Hay imágenes que se impregnan en nuestra retina y no podemos olvidarlas. Cerramos los ojos como si fuera una cuestión de visión y no de sentimientos. Esta es una de ellas. Pero como corresponde a toda buena escena, debe estar acompañada con la musicalización oportuna. Esta no fue la excepción. La versión de Guns n’ Roses de “Knockin’ on heaven’s door’s” hizo que el baile sea muy adyacente y logró que no fueran indispensables las palabras. Entonces ahí sí copé la parada. Comencé a acomodar su pelo detrás de sus orejas, mientras no evitaba que mis dedos acariciaran sus mejillas. Ella me miró perdida en mis ojos y yo le respondí tratando de que nunca se encuentre, a menos que sea a travéz de mi mirada.

Nos besamos mansamente.
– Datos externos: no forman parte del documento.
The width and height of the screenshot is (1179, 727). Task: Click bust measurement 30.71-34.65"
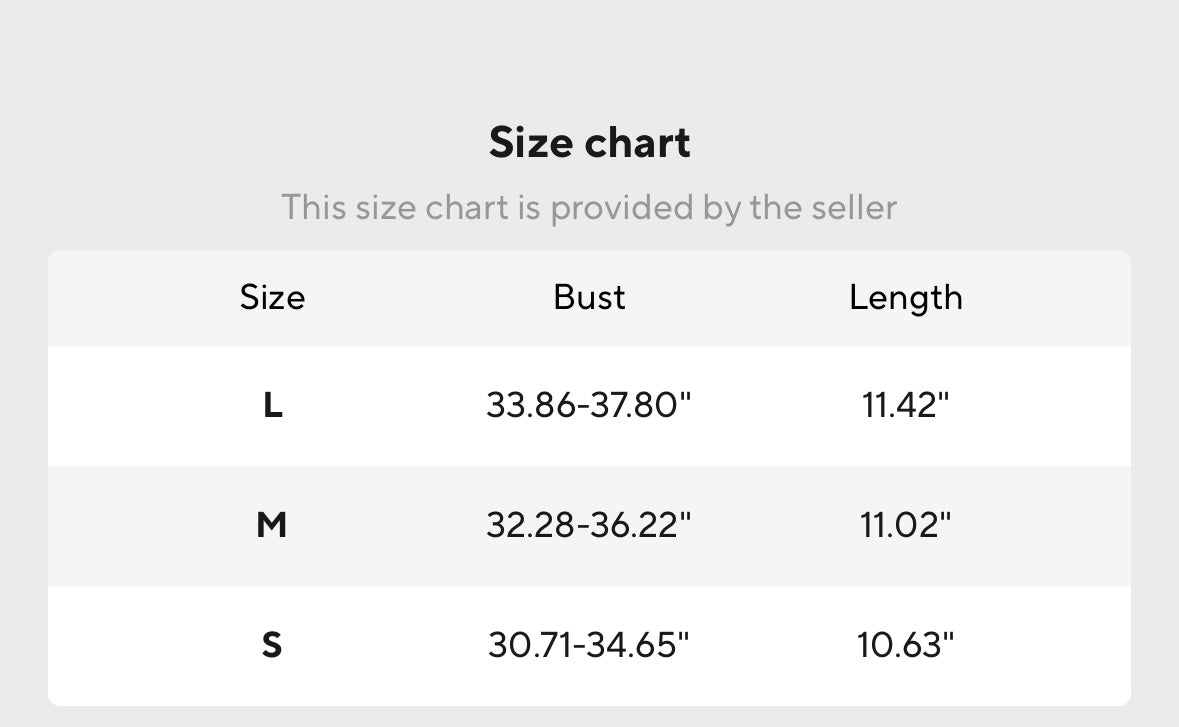[589, 644]
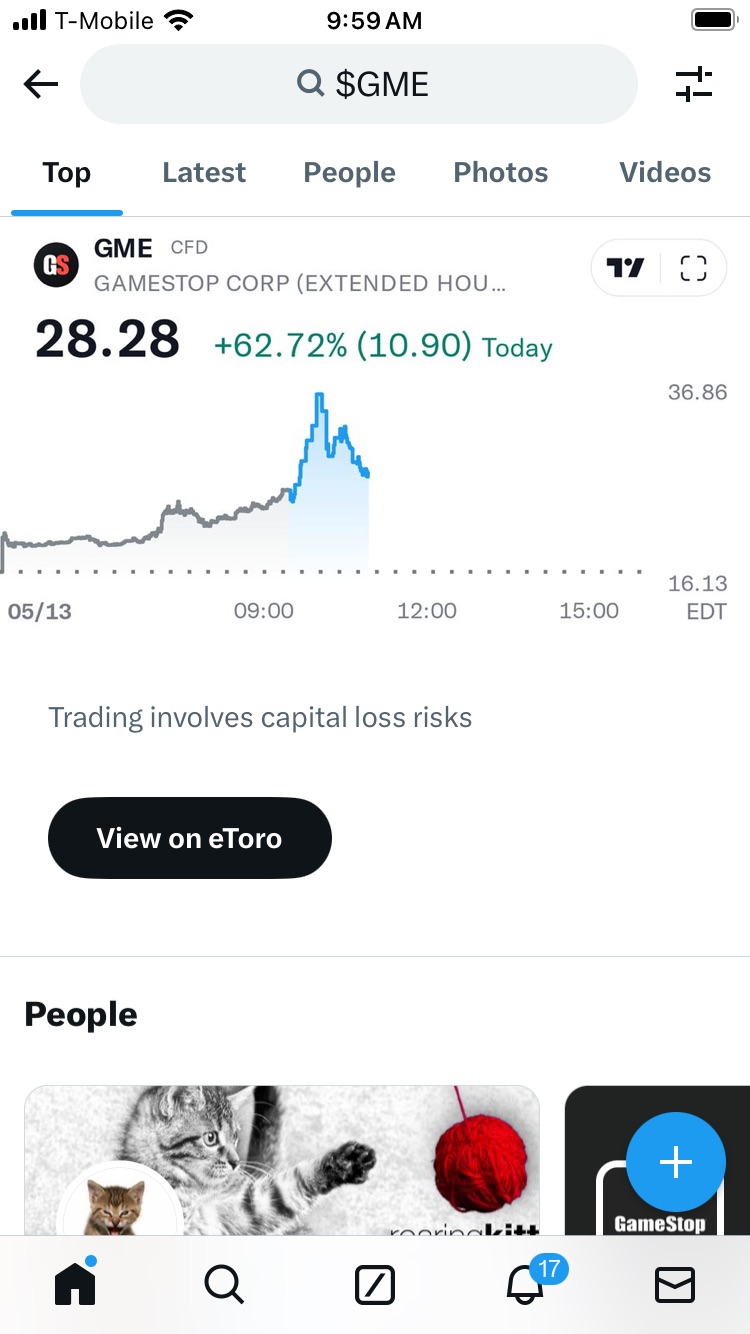Image resolution: width=750 pixels, height=1334 pixels.
Task: Expand chart to fullscreen
Action: click(x=693, y=268)
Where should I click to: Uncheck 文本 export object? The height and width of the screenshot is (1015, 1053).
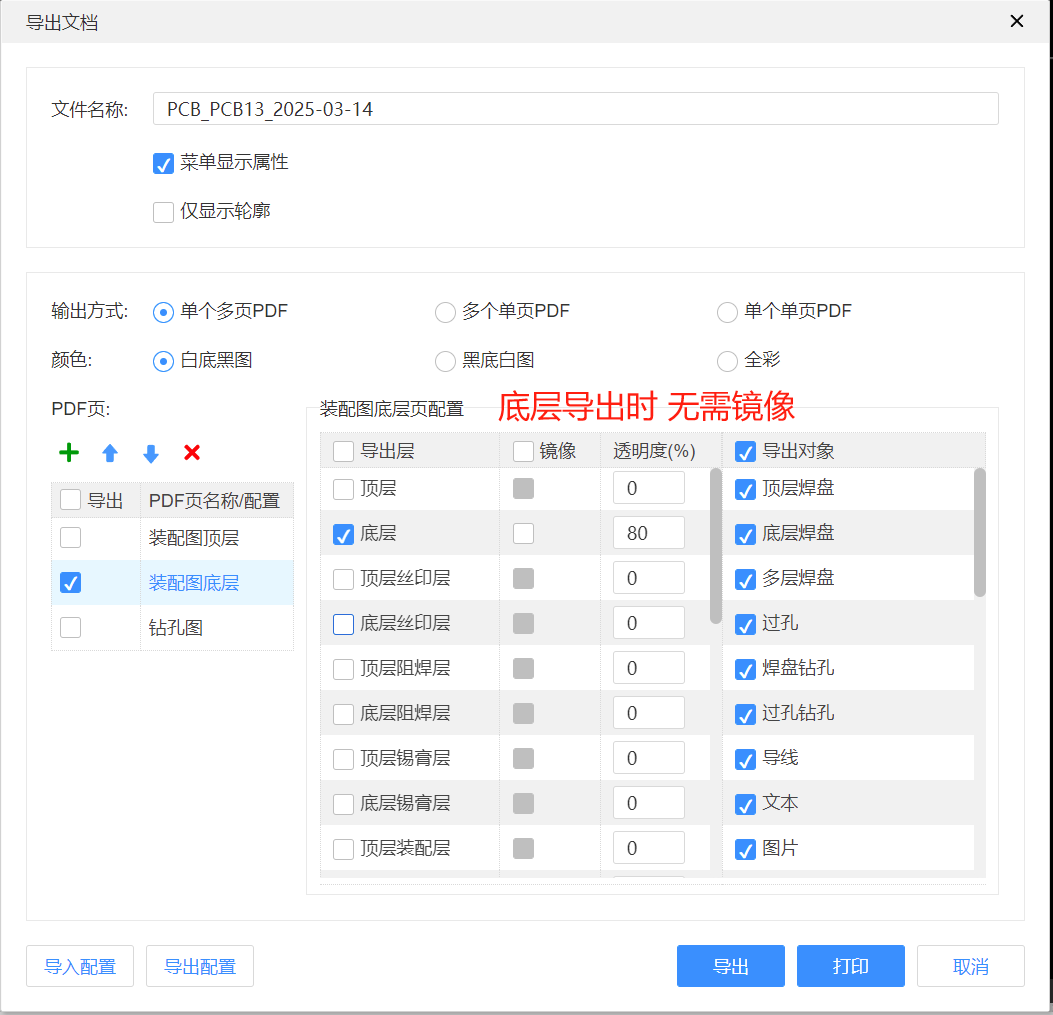tap(744, 803)
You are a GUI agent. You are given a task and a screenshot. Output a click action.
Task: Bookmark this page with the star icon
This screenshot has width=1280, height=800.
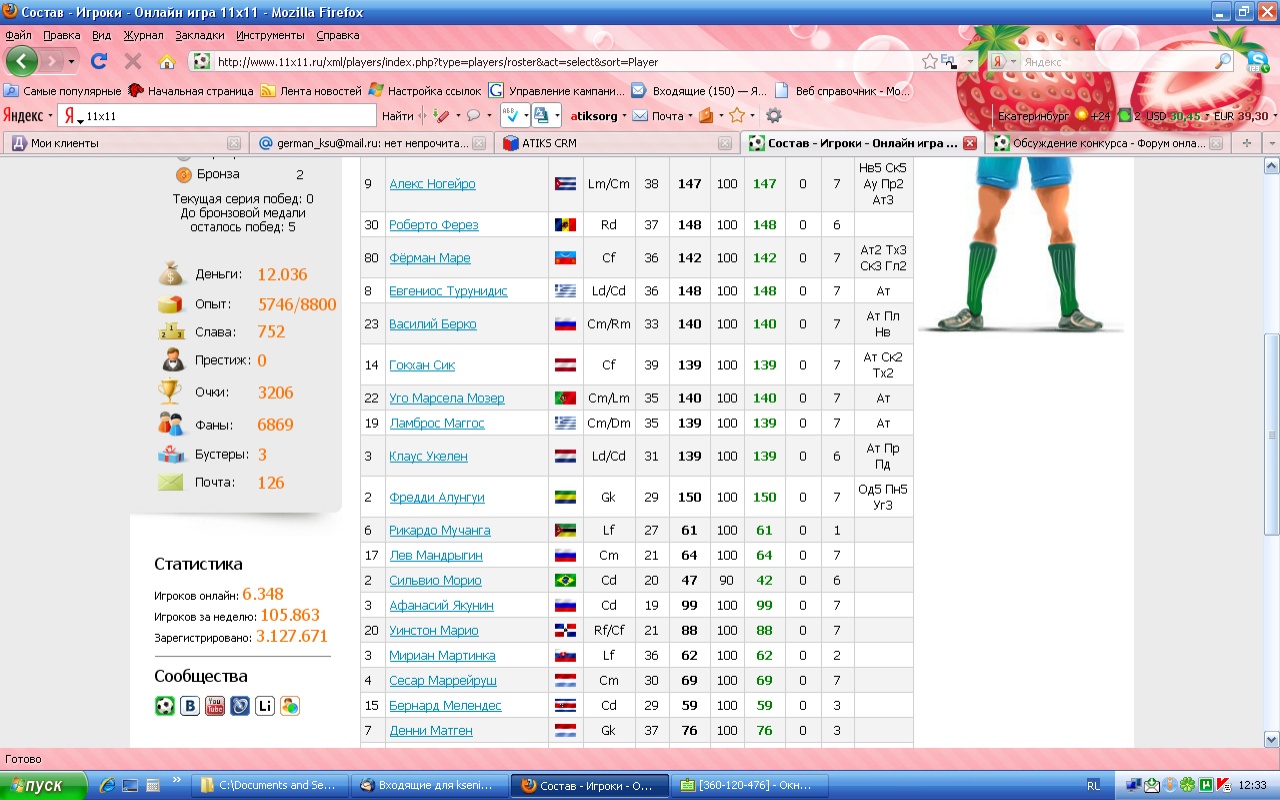(929, 62)
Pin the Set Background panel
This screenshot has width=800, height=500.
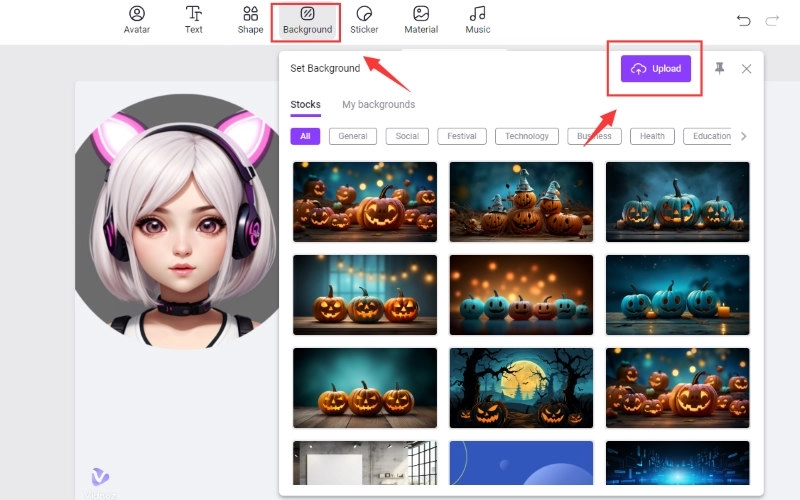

Con ciertos resquemores primero y sin complejos después.

Ese fue nuestro primer beso. Ese fue mi primer beso.

Este momento es la cúspide de mi lista de momentos. Todavía hoy se me desacomodan las ideas cuando recuerdo el brillito de sus labios “aframbuesados”. Yo no sé ustedes, amigos, pero yo quiero ese beso por siempre.

Busco ese beso en todos los besos que doy y rezongo porque ningún otro par de labios sabe a los labios inaugurales.

Por eso es que no termino de comprender a aquél que celebraba la fugacidad de los momentos buenos. Concluyo qué, ó sus momentos no fueron tan buenos como para querer extenderlos ó nunca recibió un beso como éste que les acabo de contar.

A modo de protesta escrita, de pancarta barullenta, o como un grito en el cielo, les dejo mi propia cita citable: “Lo bueno, si eterno, realmente bueno”.